Always A Pirate
by Paula Reed
January 29, 2014
"Life is like that, Grace. Sometimes you sail with nothing to trust but the stars... It all works out if you plot your course carefully."
Giles Courtney may be the captain of his own ship, but he's not yet certain he's the master of his destiny. His reckless privateering days behind him, Giles is determined to make a respectable name for himself, yet where to begin is the question at hand—especially when he must inform his first patron that his convictions forbid him to traffic in slaves. But while wealthy sugar planter Edmund Welbourne is astounded by Giles' refusal, his beautiful daughter Grace is quite obviously intrigued—and Giles is instantly attracted. As intelligent and spirited as she is lovely, Grace is everything Giles wants in a wife—but their hasty marriage soon proves to be a challenge that will test everything both of them believe about the nature of freedom and the overwhelming power of love...
Mosquitoes whined faintly in the overly warm room, despite the strong odor of incense that Matu always kept burning at night. Grace had told her silent, ebony-skinned nursemaid that it did no good, but the woman had only shaken her nappy head and continued to light it anyway. With elaborate gestures and pantomimes, Matu had explained that mosquitoes could not breathe such perfumed air.

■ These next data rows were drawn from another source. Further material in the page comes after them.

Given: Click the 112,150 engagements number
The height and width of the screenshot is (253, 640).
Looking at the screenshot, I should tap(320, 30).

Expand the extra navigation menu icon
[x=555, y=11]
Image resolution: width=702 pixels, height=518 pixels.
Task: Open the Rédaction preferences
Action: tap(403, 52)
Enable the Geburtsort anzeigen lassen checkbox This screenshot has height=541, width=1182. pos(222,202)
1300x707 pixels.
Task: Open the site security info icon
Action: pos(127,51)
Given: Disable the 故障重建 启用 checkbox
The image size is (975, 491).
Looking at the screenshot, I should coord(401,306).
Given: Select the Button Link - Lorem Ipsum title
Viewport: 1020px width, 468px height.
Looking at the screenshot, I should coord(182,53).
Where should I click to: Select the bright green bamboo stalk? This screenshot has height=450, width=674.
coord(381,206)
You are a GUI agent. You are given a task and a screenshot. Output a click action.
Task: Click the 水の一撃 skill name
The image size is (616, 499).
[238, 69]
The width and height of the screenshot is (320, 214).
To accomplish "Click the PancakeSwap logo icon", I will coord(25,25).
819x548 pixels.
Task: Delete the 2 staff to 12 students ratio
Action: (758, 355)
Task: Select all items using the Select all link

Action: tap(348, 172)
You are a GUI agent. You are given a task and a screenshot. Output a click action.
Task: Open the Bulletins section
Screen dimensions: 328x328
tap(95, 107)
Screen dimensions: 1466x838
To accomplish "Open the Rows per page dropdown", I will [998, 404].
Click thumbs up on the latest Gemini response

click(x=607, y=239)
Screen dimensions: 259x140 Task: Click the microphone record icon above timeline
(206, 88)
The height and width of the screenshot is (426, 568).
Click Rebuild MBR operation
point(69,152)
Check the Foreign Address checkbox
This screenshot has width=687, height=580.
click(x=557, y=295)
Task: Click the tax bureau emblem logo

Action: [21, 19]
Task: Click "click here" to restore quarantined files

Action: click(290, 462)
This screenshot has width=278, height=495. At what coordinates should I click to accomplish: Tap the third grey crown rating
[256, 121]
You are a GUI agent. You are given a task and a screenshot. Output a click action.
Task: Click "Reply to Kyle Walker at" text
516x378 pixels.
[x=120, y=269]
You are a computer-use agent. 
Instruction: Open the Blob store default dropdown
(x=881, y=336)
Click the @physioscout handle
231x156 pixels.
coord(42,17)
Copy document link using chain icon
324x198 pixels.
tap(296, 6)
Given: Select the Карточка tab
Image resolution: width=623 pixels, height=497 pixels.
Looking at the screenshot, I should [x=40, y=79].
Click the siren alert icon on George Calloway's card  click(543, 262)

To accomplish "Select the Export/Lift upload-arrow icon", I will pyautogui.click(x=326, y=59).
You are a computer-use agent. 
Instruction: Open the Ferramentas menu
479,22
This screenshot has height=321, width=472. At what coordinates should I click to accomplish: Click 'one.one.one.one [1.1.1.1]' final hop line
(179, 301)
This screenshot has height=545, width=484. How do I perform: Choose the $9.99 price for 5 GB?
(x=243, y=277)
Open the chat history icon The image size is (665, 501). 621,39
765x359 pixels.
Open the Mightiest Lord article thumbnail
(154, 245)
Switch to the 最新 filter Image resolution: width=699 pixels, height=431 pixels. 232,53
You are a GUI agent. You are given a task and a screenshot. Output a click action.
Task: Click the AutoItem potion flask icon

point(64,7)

Unfortunately, neither could Grace.
Then again, she could not have taken a comfortable breath, even if the air had been laced with nothing more than the light scent of the Jamaican breeze and the flowers from the garden below her window. If she breathed, she would miss the stealthy sounds of Uncle Jacques's cautious footfalls just outside of her bedroom door. If she failed to hear the sound, he would suddenly be in her room and startle her, as he had the first time, five nights past. Hence, Grace set her small lungs to the task of breathing as little as possible. Her arms and legs were held utterly motionless, so as not to rustle the sheets. If only he might think she was asleep and go away.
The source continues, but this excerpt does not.